Material for the task Start Marker

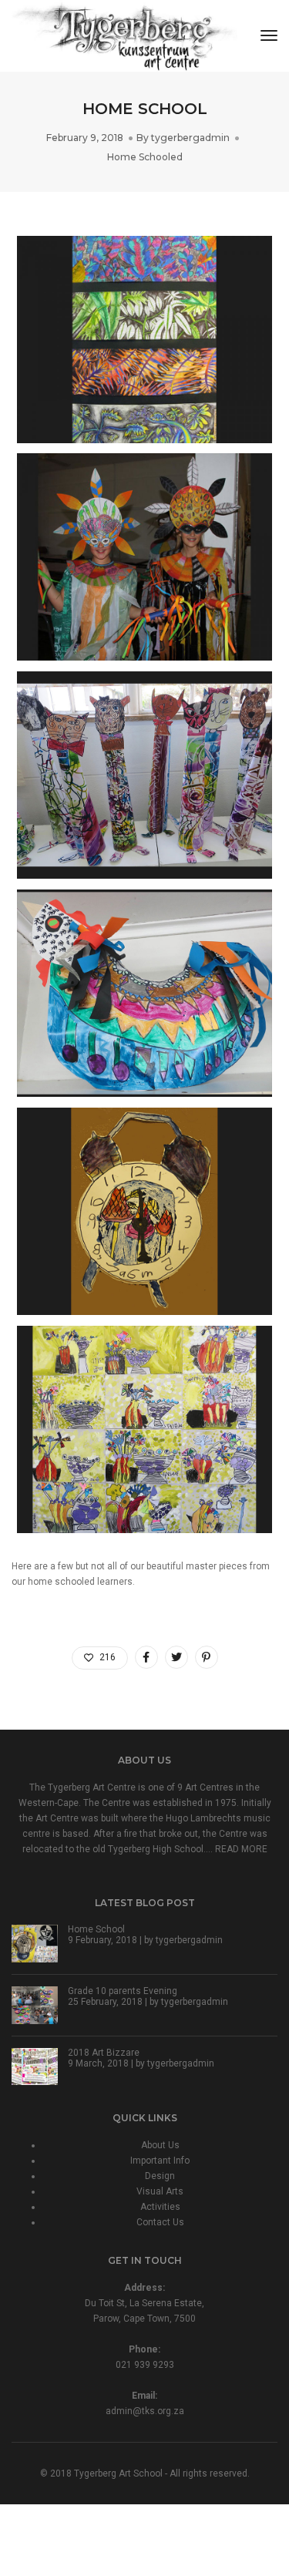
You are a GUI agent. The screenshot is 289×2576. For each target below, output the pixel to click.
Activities (160, 2206)
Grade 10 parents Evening (122, 1991)
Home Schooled (145, 157)
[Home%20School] (146, 1657)
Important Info (160, 2160)
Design (160, 2176)
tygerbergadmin (190, 137)
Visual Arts (159, 2191)
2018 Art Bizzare (103, 2052)
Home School (96, 1929)
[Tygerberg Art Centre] (124, 35)
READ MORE (241, 1849)
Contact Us (160, 2222)
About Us (160, 2145)
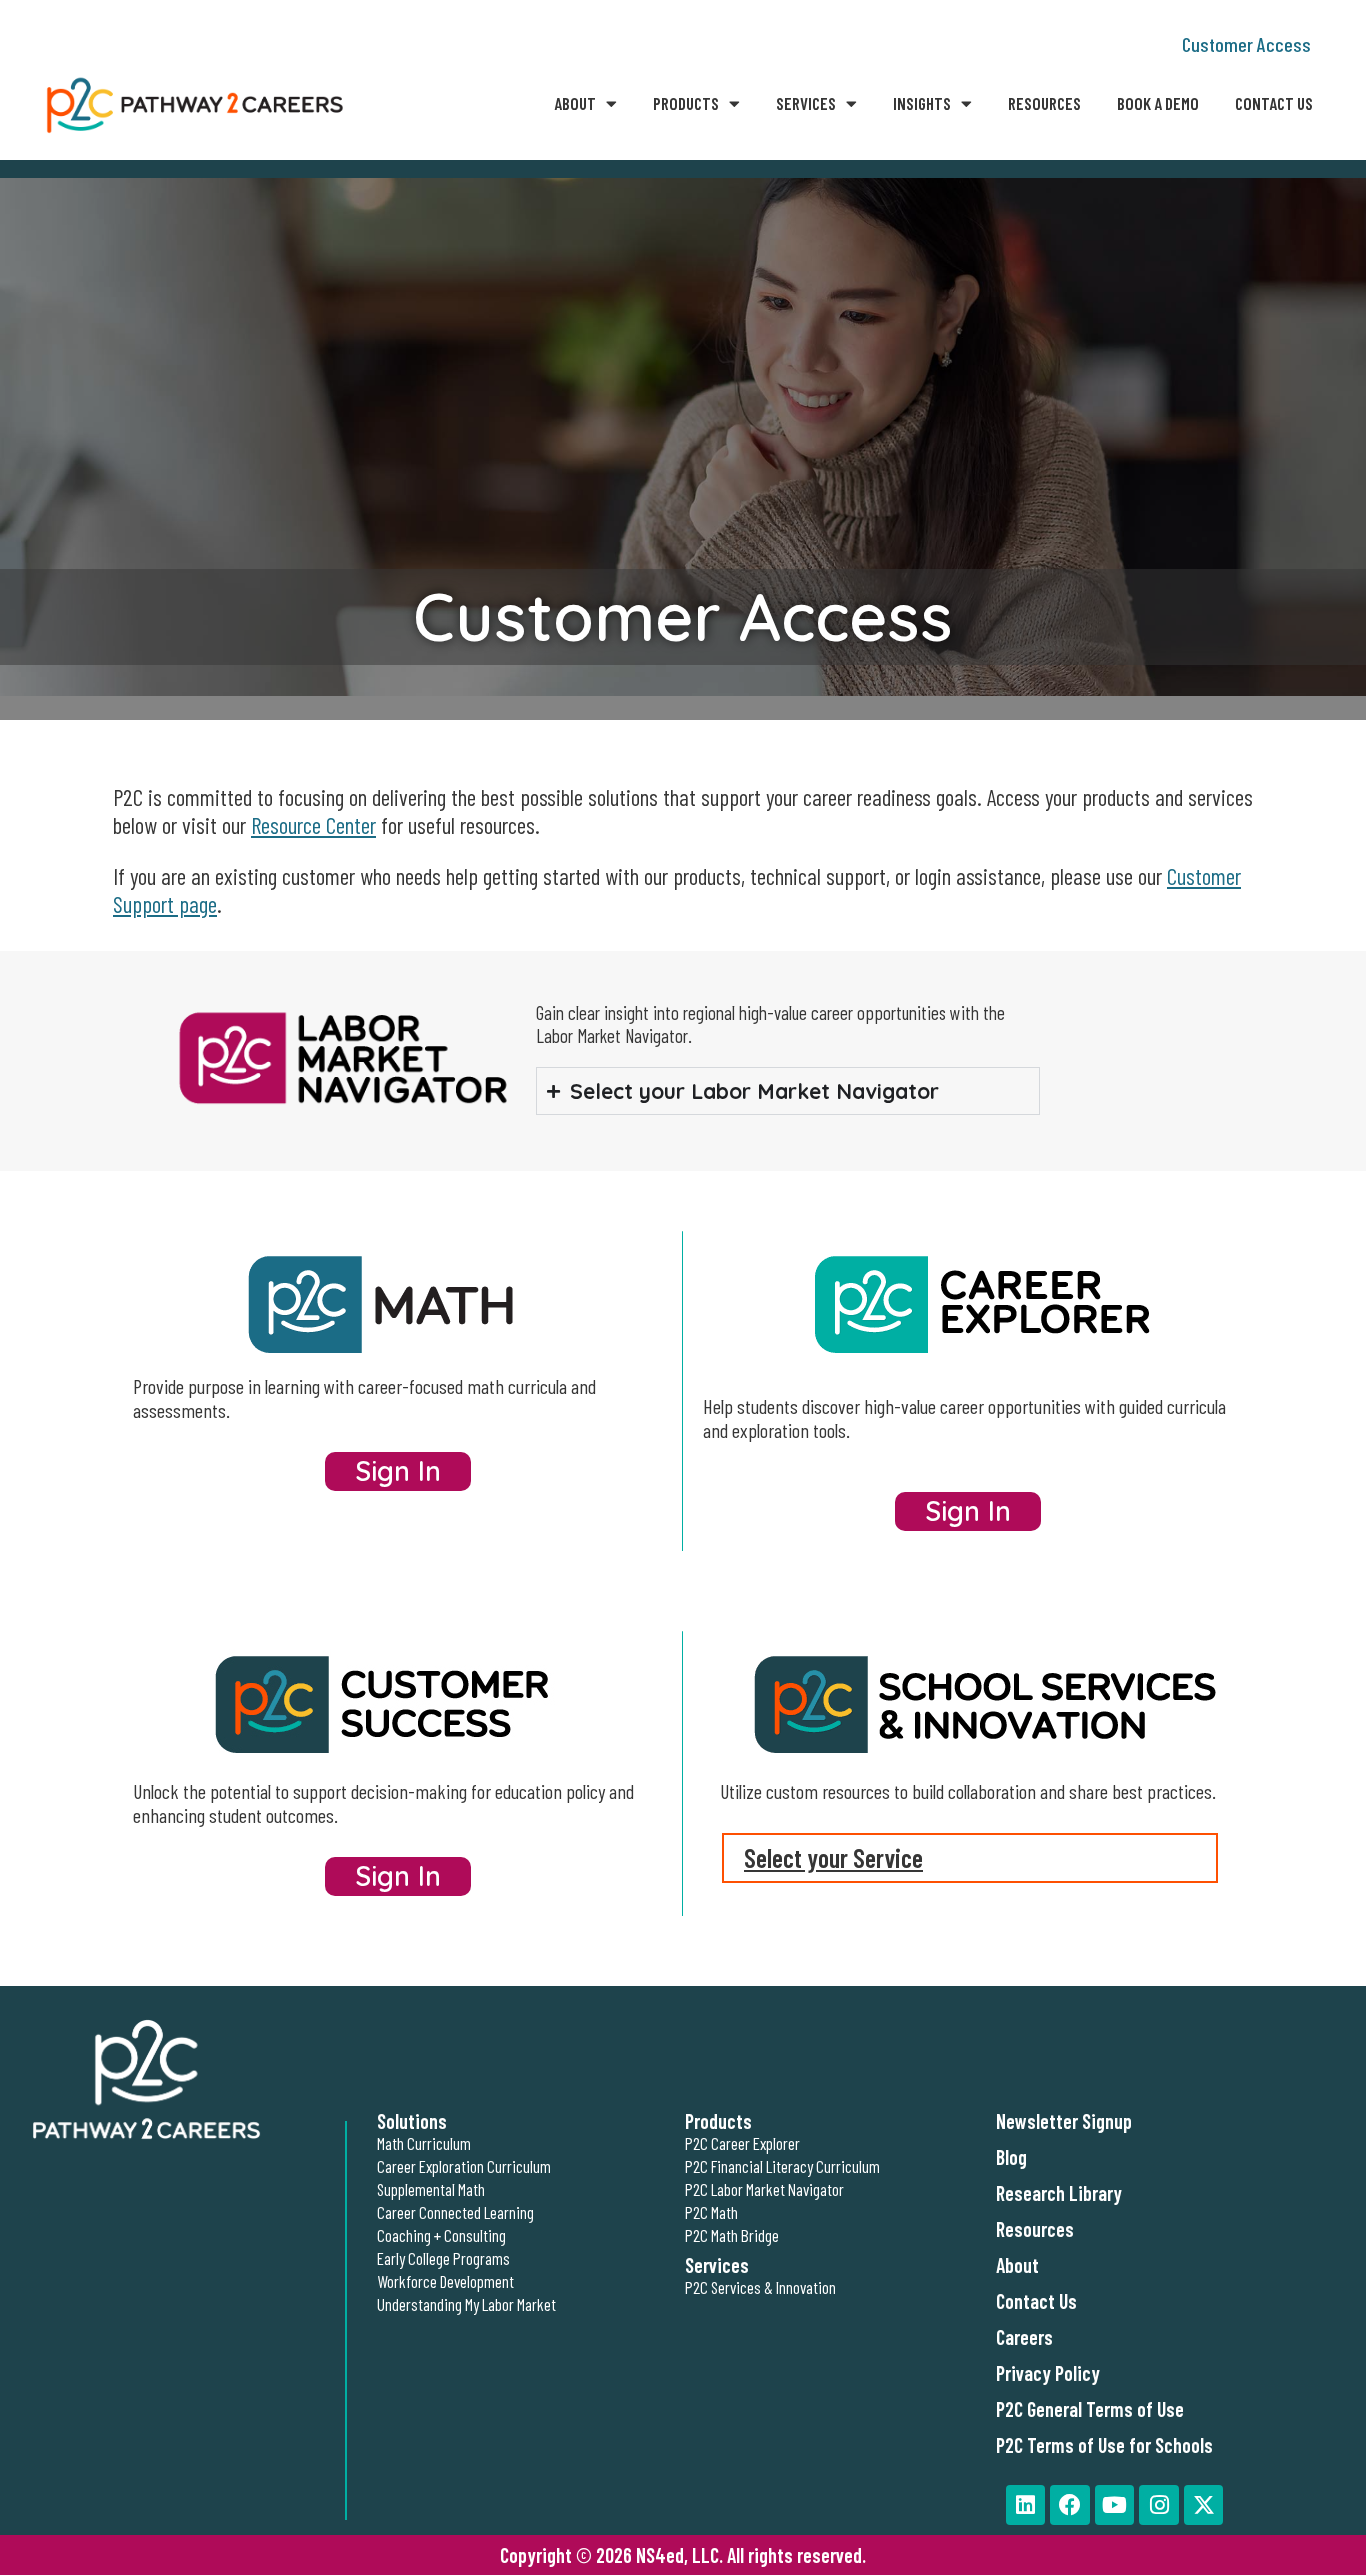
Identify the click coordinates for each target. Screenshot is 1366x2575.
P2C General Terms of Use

Material for the task End Marker

▶ What you should do
Among the records above, how many lines contain the word "each"? Answer with the number by itself.

▶ Output for this task
2